The basis of ampicillin selection is the hydrolysis and inactivation of the antibiotic by beta-lactamase expressed from the plasmid-borne bla gene. Here's the problem: beta-lactamase is secreted by the bacteria. The resulting build-up of extracellular beta-lactamase can inactivate the ampicillin in the culture medium, removing the selective pressure, if the culture is not handled properly.

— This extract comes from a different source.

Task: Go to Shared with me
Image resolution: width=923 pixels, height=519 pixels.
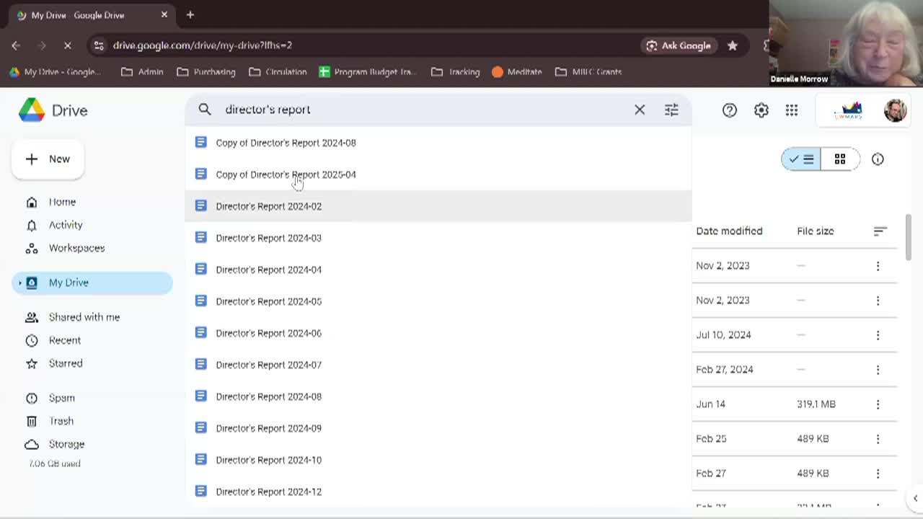Action: [84, 317]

In liquid cultures, this means that a portion (possibly a very large portion) of the cells no longer have the plasmid, giving poor yielding plasmid preps, protein expression etc. On agar plates, ampicillin degradation can lead to the formation of satellite colonies on transformation plates. Satellite colonies are very small colonies of cells that have not taken up the plasmid that form around a large colony that has taken up the bla-containing plasmid. The satellites form because the beta-lactamase released by the bla-expressing colony degrades the ampicillin in the vicinity of the colony. The satellites are not necessarily a problem as they will not grow when transferred to a medium containing fresh ampicillin.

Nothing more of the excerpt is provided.